Even better, the Administrative Appeals Tribunal doesn’t even need a judge’s warrant to issue one of these warrants. A member of the Tribunal can do so at any time, whether the justification is good or bad.

It makes matters worse that the Surveillance Bill forces companies to obey and assist the police in this endeavor. Any Australian company, system administrator, or data controller will be legally compelled to actively help the police add, copy, modify, or delete the data of a subject under investigation.

The penalty for a company that disobeys this is jail for up to ten years. Things are looking better and better, right?

Why Did It Come to Pass?

Terrorism and child exploitation – that’s what politicians argue the Surveillance Bill is for. But the truth is the bill allows the police to apply these prerogatives on any “serious Commonwealth offense” or a State Offence with a “federal aspect.” This doesn’t sound like it only refers to child exploitation and terrorism, does it?

Because it doesn’t, this specific wording refers to any offense punishable by at least three years of imprisonment. This includes acts of piracy, terrorism, violence, company violations, and sharing child abuse material. Even acts of tax evasion fall under this umbrella.

Does Anybody Oppose It?

Someone does oppose the bill in full force. Senator Lidia Thorpe, who is the Greens spokesperson for Justice, argued that:

“The Richardson review concluded that this bill enables the AFP and ACIC to be ‘judge, jury, and executioner.’ That’s not how we deliver justice in this country. The bill does not identify or explain why these powers are necessary, and our allies in the United States, the United Kingdom, Canada, and New Zealand do not grant law enforcement these rights.”

“In effect, this Bill would allow spy agencies to modify, copy, or delete your data with a data disruption warrant; collect intelligence on your online activities with a network activity warrant; also, they can take over your social media and other online accounts and profiles with an account takeover warrant.”

She would be right in saying what she said. If an individual falls within the guilt spectrum, his right to privacy disappears. This applies to a terrorist who bombed airports and a regular guy pirating video games on the internet. The major problem of the bill, besides the bill itself, is the lack of concise limitations to these prerogatives.

Deliberate Execution of Privacy

That’s what the new Australian Surveillance Bill is, effectively. It’s a deliberate execution of privacy and even human rights. Lawyer Angus Murray, Chair of Electronic Frontiers Australia’s Policy Team, talks about law enforcement being reduced to mere hackers:

“This is now a regime in Australia where we have conferred power on law enforcement agencies to hack Australians’, and potentially overseas persons’, computers and to take over accounts and modify and delete data on those accounts,” he said in an interview with Information Age.

“Australia doesn’t have constitutionally enshrined rights to political speech and other human rights, but if we’re going to give law enforcement these powers, that should be checked and balanced against a human rights instrument at the Federal level.”

Murray thinks there aren’t enough safeguards in the bill protecting Australians from abuse of power. Theoretically, the police could plant incriminatory evidence on your computer and put you under arrest when they “discover” it.

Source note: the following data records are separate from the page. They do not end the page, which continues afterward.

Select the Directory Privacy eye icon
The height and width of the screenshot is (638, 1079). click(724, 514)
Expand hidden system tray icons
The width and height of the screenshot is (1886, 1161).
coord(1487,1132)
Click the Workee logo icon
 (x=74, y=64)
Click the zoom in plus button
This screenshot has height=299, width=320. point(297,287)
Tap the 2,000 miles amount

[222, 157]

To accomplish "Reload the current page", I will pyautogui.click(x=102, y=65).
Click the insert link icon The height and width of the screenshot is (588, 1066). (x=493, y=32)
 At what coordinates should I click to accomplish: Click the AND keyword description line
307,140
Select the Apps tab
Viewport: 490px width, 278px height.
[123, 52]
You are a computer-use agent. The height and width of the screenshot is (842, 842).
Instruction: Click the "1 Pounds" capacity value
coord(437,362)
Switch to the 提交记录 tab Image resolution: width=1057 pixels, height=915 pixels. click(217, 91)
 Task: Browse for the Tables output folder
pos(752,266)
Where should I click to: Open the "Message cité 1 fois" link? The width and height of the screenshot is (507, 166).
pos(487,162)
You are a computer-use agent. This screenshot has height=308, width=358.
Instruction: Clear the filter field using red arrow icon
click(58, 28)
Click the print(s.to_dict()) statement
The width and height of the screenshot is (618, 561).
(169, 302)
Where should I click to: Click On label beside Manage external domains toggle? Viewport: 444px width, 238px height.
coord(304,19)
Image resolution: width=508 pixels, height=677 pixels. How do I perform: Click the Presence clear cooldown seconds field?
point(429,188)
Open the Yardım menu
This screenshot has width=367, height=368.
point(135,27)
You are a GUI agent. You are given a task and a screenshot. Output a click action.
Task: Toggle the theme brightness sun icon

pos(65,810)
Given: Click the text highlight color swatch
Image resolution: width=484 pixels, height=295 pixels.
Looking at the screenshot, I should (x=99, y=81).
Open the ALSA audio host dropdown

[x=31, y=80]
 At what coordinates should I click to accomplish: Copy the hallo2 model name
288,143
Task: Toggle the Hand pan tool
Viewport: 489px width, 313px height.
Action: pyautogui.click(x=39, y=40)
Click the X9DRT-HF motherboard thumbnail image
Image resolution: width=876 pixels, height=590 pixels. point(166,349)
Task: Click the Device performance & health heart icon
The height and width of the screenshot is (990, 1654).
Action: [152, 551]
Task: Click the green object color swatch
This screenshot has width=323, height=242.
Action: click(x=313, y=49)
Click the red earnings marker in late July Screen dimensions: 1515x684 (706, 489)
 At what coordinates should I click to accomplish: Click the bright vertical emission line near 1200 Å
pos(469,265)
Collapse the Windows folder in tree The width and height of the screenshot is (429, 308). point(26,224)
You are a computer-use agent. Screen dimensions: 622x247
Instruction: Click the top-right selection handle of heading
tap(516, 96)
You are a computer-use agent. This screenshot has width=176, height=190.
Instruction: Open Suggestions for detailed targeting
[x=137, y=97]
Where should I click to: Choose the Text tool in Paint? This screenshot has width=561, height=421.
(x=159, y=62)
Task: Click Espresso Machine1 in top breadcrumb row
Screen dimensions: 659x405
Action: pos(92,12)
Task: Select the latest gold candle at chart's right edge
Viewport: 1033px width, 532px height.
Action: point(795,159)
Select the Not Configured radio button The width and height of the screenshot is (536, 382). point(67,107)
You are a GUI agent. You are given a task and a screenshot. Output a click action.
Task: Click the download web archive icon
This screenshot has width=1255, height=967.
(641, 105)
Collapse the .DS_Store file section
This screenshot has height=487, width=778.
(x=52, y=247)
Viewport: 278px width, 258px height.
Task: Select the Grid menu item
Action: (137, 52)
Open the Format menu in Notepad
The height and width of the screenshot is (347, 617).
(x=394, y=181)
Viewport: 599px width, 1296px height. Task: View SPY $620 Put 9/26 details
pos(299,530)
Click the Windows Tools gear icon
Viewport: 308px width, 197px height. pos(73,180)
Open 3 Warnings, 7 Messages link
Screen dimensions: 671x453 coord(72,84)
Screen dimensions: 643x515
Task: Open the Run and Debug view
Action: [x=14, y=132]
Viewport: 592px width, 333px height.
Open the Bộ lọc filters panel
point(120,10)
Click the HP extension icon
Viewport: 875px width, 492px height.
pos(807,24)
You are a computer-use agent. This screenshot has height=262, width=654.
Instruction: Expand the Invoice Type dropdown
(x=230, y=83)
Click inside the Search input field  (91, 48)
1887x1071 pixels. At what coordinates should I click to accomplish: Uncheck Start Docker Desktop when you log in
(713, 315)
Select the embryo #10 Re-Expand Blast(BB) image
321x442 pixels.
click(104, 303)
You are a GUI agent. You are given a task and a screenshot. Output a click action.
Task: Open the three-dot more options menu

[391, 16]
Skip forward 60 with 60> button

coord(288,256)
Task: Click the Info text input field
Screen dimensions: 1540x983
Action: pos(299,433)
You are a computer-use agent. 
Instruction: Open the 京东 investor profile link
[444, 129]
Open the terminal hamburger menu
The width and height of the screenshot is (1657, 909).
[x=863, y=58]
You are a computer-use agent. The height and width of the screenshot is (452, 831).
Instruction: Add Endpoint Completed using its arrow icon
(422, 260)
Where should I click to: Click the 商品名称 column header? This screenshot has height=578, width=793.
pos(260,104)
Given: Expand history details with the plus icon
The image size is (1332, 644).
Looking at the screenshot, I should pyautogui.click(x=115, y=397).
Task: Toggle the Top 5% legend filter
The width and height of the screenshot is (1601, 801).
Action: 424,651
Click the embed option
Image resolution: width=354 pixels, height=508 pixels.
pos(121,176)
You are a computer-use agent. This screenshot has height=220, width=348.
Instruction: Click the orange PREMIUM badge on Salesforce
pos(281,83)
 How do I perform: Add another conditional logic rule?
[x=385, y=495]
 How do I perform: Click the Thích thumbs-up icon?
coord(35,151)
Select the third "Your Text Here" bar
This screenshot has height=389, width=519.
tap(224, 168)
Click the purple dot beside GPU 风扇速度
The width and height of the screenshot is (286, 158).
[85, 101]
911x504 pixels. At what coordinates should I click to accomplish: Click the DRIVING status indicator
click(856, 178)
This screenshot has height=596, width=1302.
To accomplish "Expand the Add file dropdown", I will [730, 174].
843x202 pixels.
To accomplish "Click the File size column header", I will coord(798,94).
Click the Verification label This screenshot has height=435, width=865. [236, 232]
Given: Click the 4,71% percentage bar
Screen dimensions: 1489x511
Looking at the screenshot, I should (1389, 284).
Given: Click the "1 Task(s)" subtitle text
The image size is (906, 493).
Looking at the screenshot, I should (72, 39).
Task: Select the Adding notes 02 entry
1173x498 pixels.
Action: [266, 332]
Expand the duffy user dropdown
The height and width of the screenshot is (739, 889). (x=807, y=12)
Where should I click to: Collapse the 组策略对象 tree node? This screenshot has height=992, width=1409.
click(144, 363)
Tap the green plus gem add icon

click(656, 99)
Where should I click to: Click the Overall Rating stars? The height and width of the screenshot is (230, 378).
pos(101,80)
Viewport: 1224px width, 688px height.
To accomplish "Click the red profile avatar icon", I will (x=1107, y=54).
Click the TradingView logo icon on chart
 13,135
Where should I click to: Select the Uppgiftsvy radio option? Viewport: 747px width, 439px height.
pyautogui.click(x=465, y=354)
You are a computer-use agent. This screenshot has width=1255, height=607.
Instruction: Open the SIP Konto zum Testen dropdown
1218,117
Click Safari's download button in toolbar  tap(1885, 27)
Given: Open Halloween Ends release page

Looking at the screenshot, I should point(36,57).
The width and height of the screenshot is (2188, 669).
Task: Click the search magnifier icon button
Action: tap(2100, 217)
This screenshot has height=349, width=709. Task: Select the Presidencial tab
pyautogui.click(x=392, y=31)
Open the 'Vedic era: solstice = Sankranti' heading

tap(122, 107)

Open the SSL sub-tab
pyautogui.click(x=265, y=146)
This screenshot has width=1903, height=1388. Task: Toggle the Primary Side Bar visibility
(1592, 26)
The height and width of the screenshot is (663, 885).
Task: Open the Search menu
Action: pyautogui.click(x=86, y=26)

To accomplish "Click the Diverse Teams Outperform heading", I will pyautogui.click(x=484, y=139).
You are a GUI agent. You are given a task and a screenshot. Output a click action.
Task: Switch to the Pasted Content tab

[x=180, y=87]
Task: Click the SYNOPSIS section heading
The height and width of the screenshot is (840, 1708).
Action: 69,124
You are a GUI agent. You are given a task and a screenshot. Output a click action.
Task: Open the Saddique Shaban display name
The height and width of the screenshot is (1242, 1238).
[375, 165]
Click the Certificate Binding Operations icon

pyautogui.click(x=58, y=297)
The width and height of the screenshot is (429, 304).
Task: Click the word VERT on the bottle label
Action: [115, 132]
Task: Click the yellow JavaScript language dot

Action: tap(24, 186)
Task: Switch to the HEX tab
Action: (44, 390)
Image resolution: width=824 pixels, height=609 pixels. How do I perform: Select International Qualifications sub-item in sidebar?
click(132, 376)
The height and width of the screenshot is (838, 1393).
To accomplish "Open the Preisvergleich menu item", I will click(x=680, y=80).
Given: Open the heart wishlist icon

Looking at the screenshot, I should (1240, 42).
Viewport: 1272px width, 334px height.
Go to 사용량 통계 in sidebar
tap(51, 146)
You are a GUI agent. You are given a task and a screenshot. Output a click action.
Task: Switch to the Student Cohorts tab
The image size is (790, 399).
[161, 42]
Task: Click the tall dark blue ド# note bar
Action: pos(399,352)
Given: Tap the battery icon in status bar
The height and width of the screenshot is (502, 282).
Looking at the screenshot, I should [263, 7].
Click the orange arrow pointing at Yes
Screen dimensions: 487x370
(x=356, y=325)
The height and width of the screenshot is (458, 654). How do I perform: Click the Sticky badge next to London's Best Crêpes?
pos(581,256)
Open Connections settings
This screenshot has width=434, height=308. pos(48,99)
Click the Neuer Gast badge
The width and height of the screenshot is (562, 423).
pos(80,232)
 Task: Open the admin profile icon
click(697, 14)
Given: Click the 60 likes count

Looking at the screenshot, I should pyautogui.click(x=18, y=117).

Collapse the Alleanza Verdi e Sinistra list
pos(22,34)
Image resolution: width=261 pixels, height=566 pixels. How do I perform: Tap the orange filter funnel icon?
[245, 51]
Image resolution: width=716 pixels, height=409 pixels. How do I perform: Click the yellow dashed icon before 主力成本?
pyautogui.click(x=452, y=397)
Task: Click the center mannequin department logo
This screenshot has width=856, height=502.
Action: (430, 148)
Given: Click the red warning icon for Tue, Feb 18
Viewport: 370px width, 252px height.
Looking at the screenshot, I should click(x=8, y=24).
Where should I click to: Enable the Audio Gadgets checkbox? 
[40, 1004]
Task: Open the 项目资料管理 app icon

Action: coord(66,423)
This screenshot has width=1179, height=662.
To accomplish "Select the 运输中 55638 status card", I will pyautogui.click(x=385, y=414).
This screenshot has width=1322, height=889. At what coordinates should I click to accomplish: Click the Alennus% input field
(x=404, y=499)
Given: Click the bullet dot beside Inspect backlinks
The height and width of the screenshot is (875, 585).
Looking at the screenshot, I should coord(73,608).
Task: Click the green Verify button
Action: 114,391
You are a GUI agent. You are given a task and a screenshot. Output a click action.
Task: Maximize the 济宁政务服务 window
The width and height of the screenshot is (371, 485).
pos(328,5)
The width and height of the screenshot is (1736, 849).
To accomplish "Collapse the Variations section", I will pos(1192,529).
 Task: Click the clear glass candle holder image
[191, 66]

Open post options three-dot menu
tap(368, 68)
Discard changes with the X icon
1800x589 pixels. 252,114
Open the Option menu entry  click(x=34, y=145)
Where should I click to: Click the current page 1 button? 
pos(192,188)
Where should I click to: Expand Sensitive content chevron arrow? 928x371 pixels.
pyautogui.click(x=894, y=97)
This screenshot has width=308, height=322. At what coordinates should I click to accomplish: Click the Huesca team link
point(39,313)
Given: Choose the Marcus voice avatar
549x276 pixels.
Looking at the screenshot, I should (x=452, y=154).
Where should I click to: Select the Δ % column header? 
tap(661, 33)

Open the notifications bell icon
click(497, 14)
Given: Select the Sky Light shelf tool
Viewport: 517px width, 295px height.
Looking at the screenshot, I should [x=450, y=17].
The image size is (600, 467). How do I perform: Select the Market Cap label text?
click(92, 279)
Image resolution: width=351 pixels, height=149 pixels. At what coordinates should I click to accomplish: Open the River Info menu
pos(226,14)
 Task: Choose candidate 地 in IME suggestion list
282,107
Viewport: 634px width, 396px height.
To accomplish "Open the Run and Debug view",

While that’s certainly now what the bill creators had in mind, the potential slippery slope is there.

Big Brother in The Making

George Orwell is a perfect mention in this context. Big Brother seems to be spreading its arms wide over all Australians. People are no longer safe in their homes, on their personal computers. Their Facebook accounts are now at risk of being hacked by the police, the very people who were supposed to protect them from hacking attempts.

The Surveillance Bill grants police free rein on our online information and freedoms. It’s not something we should accept so readily! Those who watch us hold all the power to do as they see fit.